## Task instructions
[1] In the Part Timers passage, which performers are named in parentheses in the Premise section?
[2] Write the next part of the Part Timers passage, picking up after its final line.

----- Supplied passage

Part Timers is a sitcom-dramedy web series, created by and starring YouTube comedy duo Ian Hecox and Anthony Padilla, otherwise known as Smosh. It is Smosh's first scripted series, and is loosely based on Hecox's own real-life experiences as a part-timer. As usual with Smosh's content, each episodes usually ran from ten-to-twelve minutes long, is uploaded to Smosh's main channel, and features a behind-the-scenes footage the day after.

It premiered on January 11, 2016, and ran for 2 seasons subsequently, with the series being entirely directed by Laura Murphy. Its last episode premiered on April 30, 2016.

Premise
Part Timers centers around the antics of the part-time employees of Pork E. Pine's, a run-down children's pizzeria and arcade, and is loosely based on Hecox's own experiences working at Chuck E. Cheese, prior to his YouTube fame. The series features Smosh as Pork E. Pine's hapless manager Anton (Padilla), who got the position with the help of his father despite his obvious lack of experience in the job, and his friend Ian (Hecox), the Pork E. Pine mascot. Also featured are Pete (Noah Grossman), a socially inept recent hire who harbours feelings for his somewhat neurotic colleague, Mads (Cat Alter), who works on the cleanup crew; Dinger (Casey Webb), an eccentric comic book nerd who mans the arcade prize booth; Lori (Natalie Whittle), the restaurant supervisor and the only level-headed member of staff; and Ella (Jade Martz), a ditzy, overly friendly employee with financial problems.

Cast
 Ian Hecox as Ian, the man who works as Porky, the mascot of Pork E. Pines.

----------
----- Records provided

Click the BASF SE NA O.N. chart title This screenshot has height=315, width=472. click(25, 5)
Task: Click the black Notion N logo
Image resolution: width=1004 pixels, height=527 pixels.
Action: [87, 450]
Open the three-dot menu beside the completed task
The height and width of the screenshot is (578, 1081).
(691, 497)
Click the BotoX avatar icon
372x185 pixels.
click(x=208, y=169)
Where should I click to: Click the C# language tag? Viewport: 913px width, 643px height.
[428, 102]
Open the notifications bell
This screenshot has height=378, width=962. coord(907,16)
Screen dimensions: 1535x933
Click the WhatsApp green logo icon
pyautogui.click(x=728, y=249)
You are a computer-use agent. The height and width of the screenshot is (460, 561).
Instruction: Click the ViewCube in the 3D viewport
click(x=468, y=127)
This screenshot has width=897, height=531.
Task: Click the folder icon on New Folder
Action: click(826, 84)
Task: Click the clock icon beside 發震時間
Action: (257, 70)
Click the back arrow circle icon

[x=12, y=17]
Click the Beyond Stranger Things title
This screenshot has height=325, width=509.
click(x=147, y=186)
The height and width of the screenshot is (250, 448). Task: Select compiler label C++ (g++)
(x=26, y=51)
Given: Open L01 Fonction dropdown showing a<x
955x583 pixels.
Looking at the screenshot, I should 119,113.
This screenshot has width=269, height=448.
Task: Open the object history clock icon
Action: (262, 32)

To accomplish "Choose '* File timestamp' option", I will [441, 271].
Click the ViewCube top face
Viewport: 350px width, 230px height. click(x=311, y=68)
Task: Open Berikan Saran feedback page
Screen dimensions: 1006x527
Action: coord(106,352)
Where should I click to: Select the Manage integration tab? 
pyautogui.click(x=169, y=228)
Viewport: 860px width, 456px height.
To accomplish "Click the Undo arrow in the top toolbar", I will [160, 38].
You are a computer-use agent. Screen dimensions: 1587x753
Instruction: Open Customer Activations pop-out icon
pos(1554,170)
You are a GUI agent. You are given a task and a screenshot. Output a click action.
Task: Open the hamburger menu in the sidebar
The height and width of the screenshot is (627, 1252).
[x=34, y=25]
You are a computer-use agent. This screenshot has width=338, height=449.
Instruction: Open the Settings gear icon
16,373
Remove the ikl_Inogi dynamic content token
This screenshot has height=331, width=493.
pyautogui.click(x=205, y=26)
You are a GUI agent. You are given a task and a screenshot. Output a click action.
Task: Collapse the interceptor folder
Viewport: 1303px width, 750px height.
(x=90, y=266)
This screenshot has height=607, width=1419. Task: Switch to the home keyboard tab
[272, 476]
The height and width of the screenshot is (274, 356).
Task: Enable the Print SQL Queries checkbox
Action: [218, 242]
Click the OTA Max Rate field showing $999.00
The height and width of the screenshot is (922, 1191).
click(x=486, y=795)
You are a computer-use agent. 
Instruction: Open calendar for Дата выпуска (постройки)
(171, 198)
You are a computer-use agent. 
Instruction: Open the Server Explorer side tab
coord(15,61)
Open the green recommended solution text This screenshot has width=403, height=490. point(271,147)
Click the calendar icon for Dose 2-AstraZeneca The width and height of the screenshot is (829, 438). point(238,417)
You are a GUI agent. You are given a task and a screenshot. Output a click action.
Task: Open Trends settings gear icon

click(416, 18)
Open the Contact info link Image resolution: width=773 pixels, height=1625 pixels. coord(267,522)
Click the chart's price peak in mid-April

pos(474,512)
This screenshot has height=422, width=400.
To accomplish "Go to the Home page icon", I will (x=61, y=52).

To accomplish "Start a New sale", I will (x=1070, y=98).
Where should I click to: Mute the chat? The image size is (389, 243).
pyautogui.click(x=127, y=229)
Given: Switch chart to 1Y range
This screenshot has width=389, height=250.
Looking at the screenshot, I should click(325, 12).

----------

## Exercise responses
[1] Padilla, Hecox, Noah Grossman, Cat Alter, Casey Webb, Natalie Whittle, Jade Martz

[2]
 Anthony Padilla as Anton, the new owner of Pork E. Pines, as it was given to him by his father. 
 Casey Webb as Dinger, the man who runs the Pork E. Pines' prize booth. He's been there longer than any of the other employees.
 Jade Martz as Ella, a homeless woman that the pizzeria found in an alley and hired.
 Natalie Whittle as Lori, a woman seems to be the pizzeria's most level headed employee and is the assistant manager.
 Cat Alter as Mads, the woman works as the pizzeria's cleanup crew. She develops feelings for Pete. The series ends with her death from falling off the restaurant roof, and being run over by a car. She becomes a ghost and Pete has to have sex with her to set her free.
 Noah Grossman as Pete, Pork E. Pines' newest employee who develops a crush on Mads.

Episodes

Season 1
The first season was announced with a trailer on January 4, 2016, and premiered on January 11. The season finale aired on March 21.

Season 2
The second season was announced in a trailer on March 28, 2016, and premiered on April 4. The season and series concluded on May 30.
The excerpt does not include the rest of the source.